Hermann Ritter, geboren 1965 in Darmstadt, interessierte sich schon früh für das phantastische Genre. Sein Sozialarbeit-Studium schloss er mit einer Diplomarbeit über Fantasy-Rollenspiele ab, sein Magisterstudium (Geschichte und Politik) beendete er mit einer Arbeit über alternative Weltenentwürfe in der Literatur. Der phantastischen Literatur ist Ritter auch in seiner knapp bemessenen Freizeit verpflichtet: Er liest sich durch Berge von Science Fiction, Krimi und Fantasy – zu seinen Favoriten zählen Klassiker wie Cordwainer Smith und Lyon Sprague de Camp. Hermann Ritter ist seit über 30 Jahren in der Szene aktiv: Er publiziert Fan-Zeitschriften, organisiert Kongresse und hält Vorträge. Daneben veröffentlichte er Artikel und Kurzgeschichten zu allen Bereichen der Fantasy und Science Fiction; als Mitherausgeber von »Magira«, dem Jahrbuch für Fantasy, war er für eines der wichtigsten Sekundärwerke des Genres verantwortlich.
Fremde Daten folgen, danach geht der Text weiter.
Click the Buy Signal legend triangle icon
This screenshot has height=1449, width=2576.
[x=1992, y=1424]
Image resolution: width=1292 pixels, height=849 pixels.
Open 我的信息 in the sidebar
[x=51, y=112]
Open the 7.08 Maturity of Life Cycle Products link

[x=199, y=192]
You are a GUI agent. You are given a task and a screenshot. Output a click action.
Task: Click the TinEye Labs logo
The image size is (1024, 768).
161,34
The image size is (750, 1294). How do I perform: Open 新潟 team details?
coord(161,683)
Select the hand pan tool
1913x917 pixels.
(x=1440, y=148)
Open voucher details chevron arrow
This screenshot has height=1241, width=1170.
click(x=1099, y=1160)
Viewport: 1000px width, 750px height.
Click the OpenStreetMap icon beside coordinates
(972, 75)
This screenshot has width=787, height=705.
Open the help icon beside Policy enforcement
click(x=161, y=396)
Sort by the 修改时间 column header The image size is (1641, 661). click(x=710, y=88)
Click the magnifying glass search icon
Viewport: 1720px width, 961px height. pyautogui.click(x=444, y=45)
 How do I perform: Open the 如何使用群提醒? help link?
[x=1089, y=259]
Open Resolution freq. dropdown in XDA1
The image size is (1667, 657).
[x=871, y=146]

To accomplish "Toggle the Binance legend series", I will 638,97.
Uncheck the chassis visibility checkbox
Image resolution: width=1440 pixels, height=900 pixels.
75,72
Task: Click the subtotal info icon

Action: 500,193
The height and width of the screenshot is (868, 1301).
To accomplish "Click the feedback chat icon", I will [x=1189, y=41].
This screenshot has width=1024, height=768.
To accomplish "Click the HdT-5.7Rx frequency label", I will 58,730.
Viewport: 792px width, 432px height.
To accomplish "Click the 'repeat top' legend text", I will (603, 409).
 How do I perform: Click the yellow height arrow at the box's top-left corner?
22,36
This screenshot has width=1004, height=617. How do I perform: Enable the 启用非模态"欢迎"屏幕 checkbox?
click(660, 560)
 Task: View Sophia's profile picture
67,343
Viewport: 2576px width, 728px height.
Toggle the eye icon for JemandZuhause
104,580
Die Weltregierung tagt auf der Venus
In den letzten Jahren gab es wieder einen Boom um zwei Themen im Bereich Verschwörungstheorien/Esoterik, die mit dem Nationalsozialismus in Verbindung stehen. Das eine ist das wieder aufgetauchte Thema, dass die Kulturbringer der letzten Jahrtausende allesamt weißhäutige Heroen waren, die von einem mythischen Ursprungsland aus – heiße es Atlantis oder Lemuria oder wie auch immer – der Erde erst die Kultur gebracht haben. Eine Erweiterung dieses Themas sind weißhäutige, blonde Außerirdische, die dann auf der Erde eine Kolonie aufgebaut haben, von der aus … wir verstehen uns.
Das zweite Thema ist die von Tibet ausgehende organisierte Weltherrschaft, die auch mit Nationalsozialisten Kontakt anstrebte.
In vielen Fällen ist die Abgrenzung zwischen beiden Themen nicht oder nicht einfach zu leisten; spätestens dann, wenn atlantisches, arisches Wissen in Tibet eine Rolle spielt, ist eine Abgrenzung unmöglich.
Vielleicht besteht eine Verbindung zwischen dem mythischen Atlantis als atlantisch-polar-pazifisches Inselreich, das spurlos untergeht, zu einem Rückzugsgebiet im Gebirge als tibetisch-chinesisch-mongolischen Bergreich, das spurlos besteht.
Es gibt Dinge „dort draußen“, die einen den Kopf schütteln lassen. Stichworte wie das rassische Wissen aus dem Rückenmark, die Schwarze Sonne, die Herkunft der Olmeken von den Wikingern, der Gral und seine Bindung an europäische Herrscherhäuser, Echsenwesen als geheime Weltherrscher, Hitler auf der Venus, deutsche Atombomben und Nurflügelbomber sowie die Geheimnisse im Dora-Stollen haben wieder Hochkonjunktur. Otto Rahn, Otto Skorzeny, Karl-Maria Wiligut und die Wewelsburg – alle dürfen sie hier mitspielen – oder (wenn man den Verschwörungstheorikern glaubt) wieder mitspielen.
Gerade in der erzählenden Literatur – mehr als in „Fachbüchern“ – haben diese Themen Konjunktur. Was man von all diesen Werken zu halten hat, wird einem oft bei einem ersten Durchblättern schnell klar. Manchmal zweifelt man auch, überlegt … dann mag der Vortrag Lesehilfe sein, ein wenig Unterhaltung, ein wenig Aufklärung.